Ok back to in the shower (LOL) so as I was washing my hair, this verse came to me.
Philippians 4:13
13 I can do all things through Christ, who strengthens me.
13 I can do all things through Christ, who strengthens me.
It just made so much sense to me about my whole morning.
I started thinking how everthing happens for a reason.
Failing my one nursing class, put me out of school for at least a year, in that year so many things were happening. Our old house was a construction zone, and what a nightmare to live in constant construction.
We ended up moving, into a great house, which we love, and have a fresh start.
I discovered, that I was pregnant with Brianna, whom we did not plan, but it was God's plan.
Being pregnant with Brianna was such an amazing experience too, because I had her at home, and getting to know my midwife, whom I am sure will be a life long friend was another blessing.
My home birth went very well, and it was such an amazing thing to go through, I wish I would have thought to do it sooner. It really made me appreciate life, and how truely amazing it is!
I became closer to God and started devoting more time to him, and his word. I made it a priority for myself and my family. I matured in my walk with Him, and I am realizing, how things happen in his time, not ours.

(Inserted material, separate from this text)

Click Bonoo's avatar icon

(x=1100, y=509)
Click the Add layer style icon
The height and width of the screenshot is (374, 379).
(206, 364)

I have met some really great people whom I consider my friends at church, and having them around to influence my life has been another blessing. The self doubt that I had before is slowly fading away and I feel like i have the STRENGTH to accomplish my goals, and to not be afraid, and to step out there and get it done! The enemy held me back by placing fear in my heart, but knowing what I know about God, and my Savior, how can I possibly let this fear keep me anymore? I CAN'T and I WON'T!
So yeah as I was in the shower I had this epiphany, and I feel like a huge weight has been lifted off me.

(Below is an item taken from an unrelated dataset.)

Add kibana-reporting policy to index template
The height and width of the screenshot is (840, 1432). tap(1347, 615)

God spoke to me, by giving me this verse and letting me know that I have nothing to be afraid of. That through him I have STRENGTH, I know he has already worked in my life, in so many ways, and I also know that he isnt done with me yet.

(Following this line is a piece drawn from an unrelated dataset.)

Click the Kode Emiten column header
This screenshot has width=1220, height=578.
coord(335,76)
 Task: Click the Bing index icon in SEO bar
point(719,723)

So here it is WORLD, I am not afraid!
I have Strength, and I CAN do it!
Philippians 4:13
13 I can do all things through Christ, who strengthens me.
2 comments:
Yay, I made it work! Anyway, what I've been wanting to say on here all day is how I love the line "Strength will rise as we wait upon the Lord". It just makes me think of all the times I have tried to do things in my own strength and my own time and how I so many times have ended up feeling so frustrated and disappointed. But then, when I think of the times that I have fully surrendered the situation to God and waited on Him, even if things didn't turn out the way I thought or maybe even hoped, I was so much more content and at peace with the outcome. We truly do become stronger the more we release the wanting to control situations and instead give them to the Lord. He is so awesome! I'm excited for you about all the things that are happening in your life and I pray that you will continue to trust in Him and "lean not on your own understanding". I love you, Kell!
Ha! The word verification on this particular post is asherm. Kinda funny. ;-)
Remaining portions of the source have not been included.